The getifaddrs() function will store a reference to a linked list of ifaddrs structures. The ifaddrs structure looks like the following:

struct ifaddrs { *ifa_next; /* Pointer to next struct */ char *ifa_name; /*Interface name */ u_int ifa_flags; /*Interface flags */ struct sockaddr *ifa_addr; /*Interface address */ struct sockaddr *ifa_netmask; /*Interface netmask */ struct sockaddr *ifa_dstaddr; /*P2P interface destination
or Broadcast address */ void *ifa_data; /*Address specific data */ }

We use ifa_next in our for loop because it points to the next element in our linked list. If ifa_next equals NULL, we have reached the end of our linked list.

If you look closely, you will notice that the ifaddrs structure contains three sockaddr structures. The sockaddr structure is a generic structure that pointers are cast to. The sockaddr structure looks like the following code snippet:

struct sockaddr { uint8_t sa_len; sa_family_t sa_family; char sa_data[14]; }

Depending on the value of sa_family, we can cast the sockaddr structure as sockaddr_in (for IPv4 addresses) or sockaddr_in6 (for IPv6 addresses) before retrieving the address information. We use sa_family to determine the IP address version of the structure. The sa_family values contain one of the following listed values:

  • AF_UNIX: Local to host (pipes)
  • AF_INET: The IPv4 address family
  • AF_INET6: The IPv6 address family
  • AF_NS: Xerox NS protocols
  • AF_CCITT: CCITT protocols, X.25
  • AF_HYLINK: NSC Hyperchannel
  • AF_ISO: ISO protocols

We use ifa_name of the ifaddrs structure to determine the name of the interface.

We used the inet_ntop function to convert the binary representation of the network address that is stored in the sockaddr structure to a character array. If you look at the ntop part of the function name, n stands for network and p stands for the presentation, so you can read the function name as the "inet network to presentation" function. There is a corresponding inet_pton function that converts an ASCII string to binary, which you can think of as inet presentation to network.

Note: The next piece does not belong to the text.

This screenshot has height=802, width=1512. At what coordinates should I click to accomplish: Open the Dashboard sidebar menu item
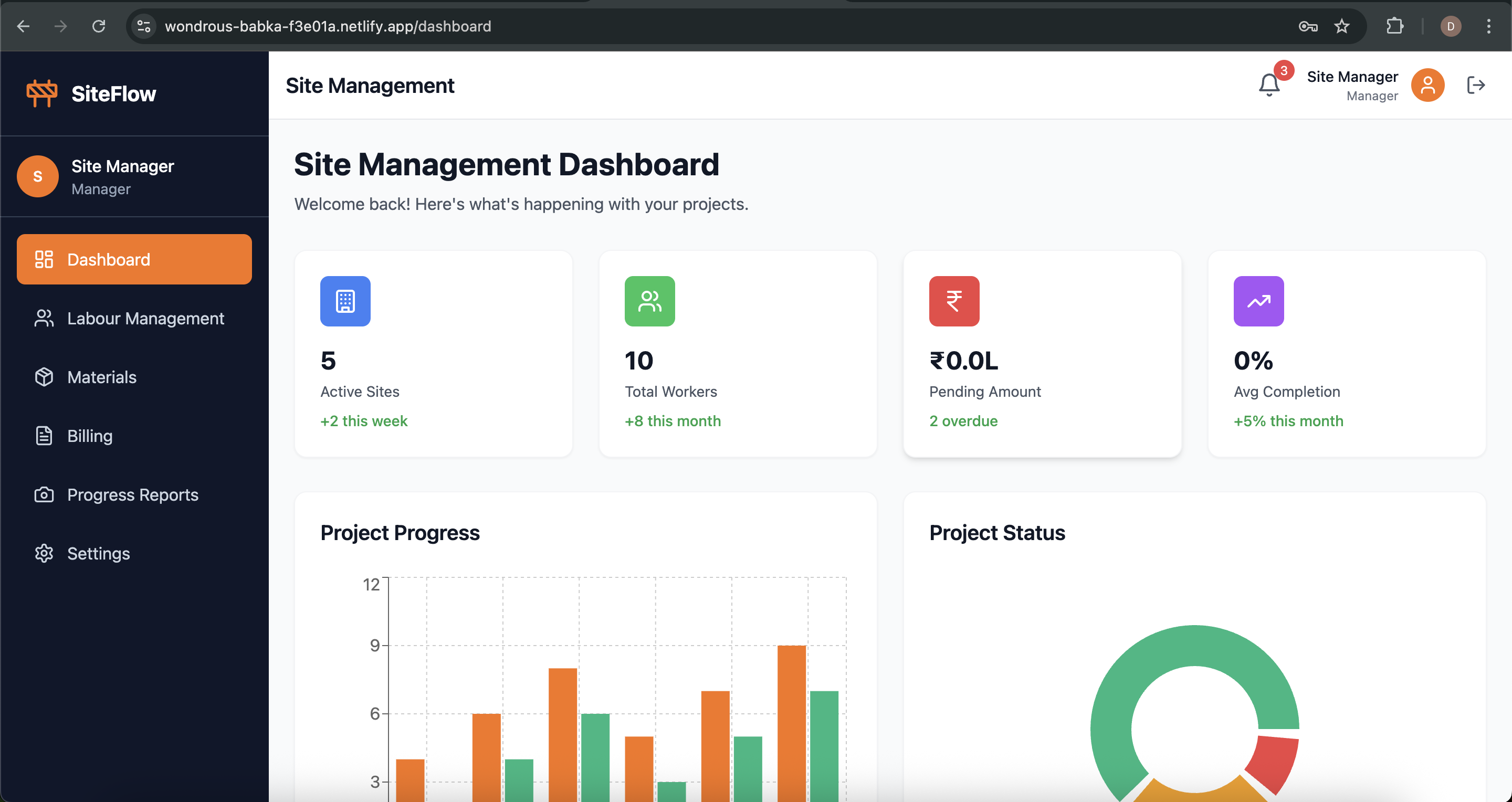(134, 259)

Sample projects use a NetworkAddressStore class to store the information returned by the getifaddrs() functions.

Performing network address resolution

Most applications will eventually need to convert host/service names to sockaddr structures and sockaddr structures to host/service names. The BSD Socket Library has two functions to assist with these conversions:

  • Getaddrinfo(): This is a function that will return information about a given host/service name. The results are returned in an addrinfo structure.
  • Getnameinfo(): This is a function that will return the host and service names, given a sockaddr structure.

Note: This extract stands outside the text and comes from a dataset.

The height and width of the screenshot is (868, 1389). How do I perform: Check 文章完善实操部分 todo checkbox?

The getaddrinfo() and getnameinfo() functions make the gethostbyname(), gethostbyaddr(), and getservbyport() functions obsolete. One of the main advantages that the getaddrinfo() and getnameinfo() functions has over the obsolete functions is that they are compatible with both IPv4 and IPv6 addresses.

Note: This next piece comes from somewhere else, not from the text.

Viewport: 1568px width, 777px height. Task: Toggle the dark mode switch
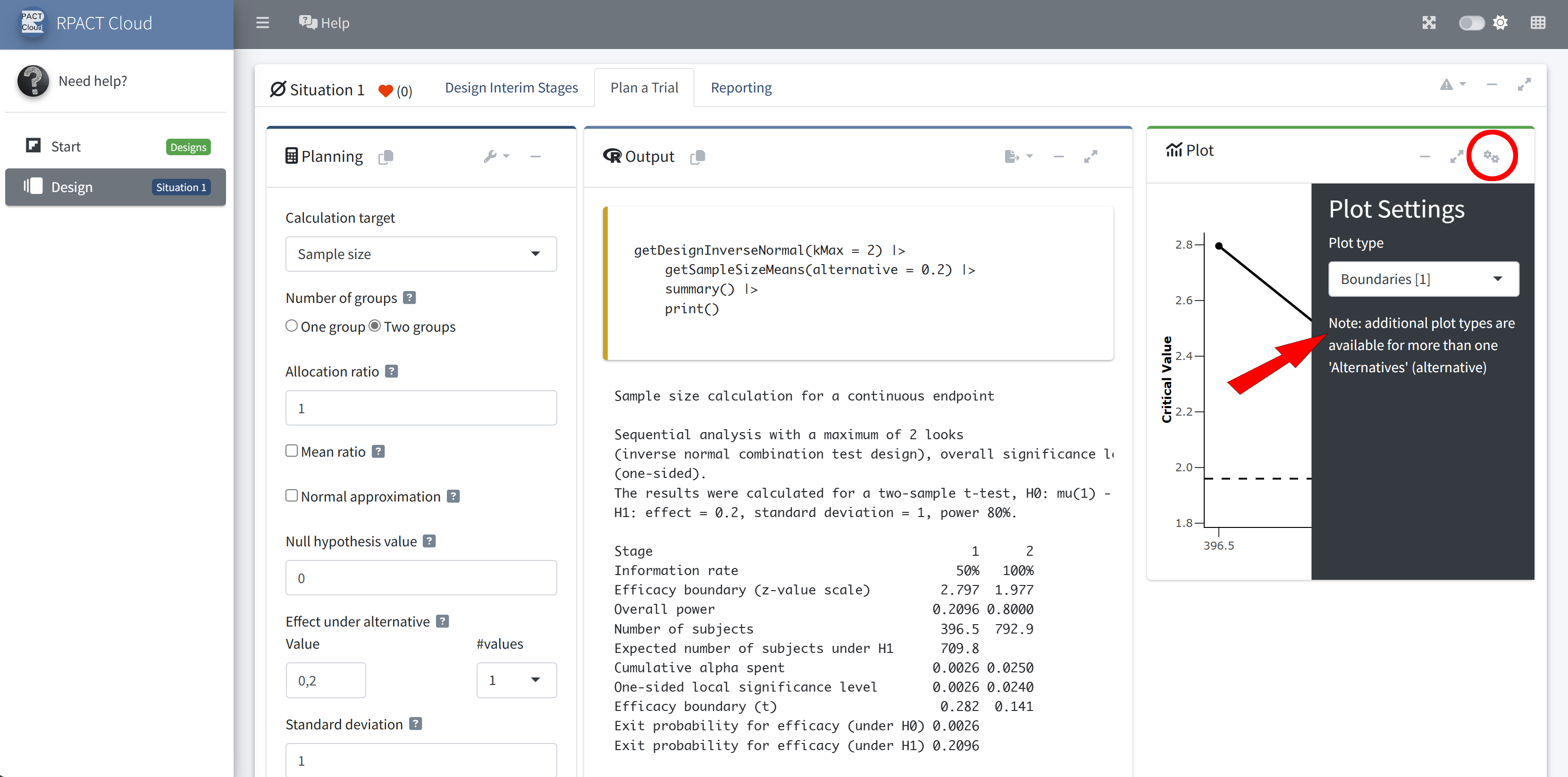point(1471,23)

Here we will encapsulate getaddrinfo() and getnameinfo() into an Objective-C class. This class will not hide most of the complexity of the two functions; however, it will save you from having to worry about NSString to character array conversions and will also handle the memory management of the addrinfo structures for you.

How to do it…

Let's get started with the AddrInfo class.

Creating the AddrInfo header file

The header file for the AddrInfo class looks like the following:

#import @interface AddrInfo : NSObject @property (nonatomic, strong) NSString *hostname, *service; @property (nonatomic) struct addrinfo *results; @property (nonatomic) struct sockaddr *sa; @property (nonatomic, readonly) int errorCode; -(void)addrWithHostname:(NSString*)lHostname Service:
(NSString *)lService andHints:(struct addrinfo*)lHints;
-(void)nameWithSockaddr:(struct sockaddr *)saddr; -(NSString *)errorString; @end

The addrinfo header file defines four properties. The hostname, service, and results properties will contain the results of the address resolution queries, and the errorCode property will contain any error code that is returned.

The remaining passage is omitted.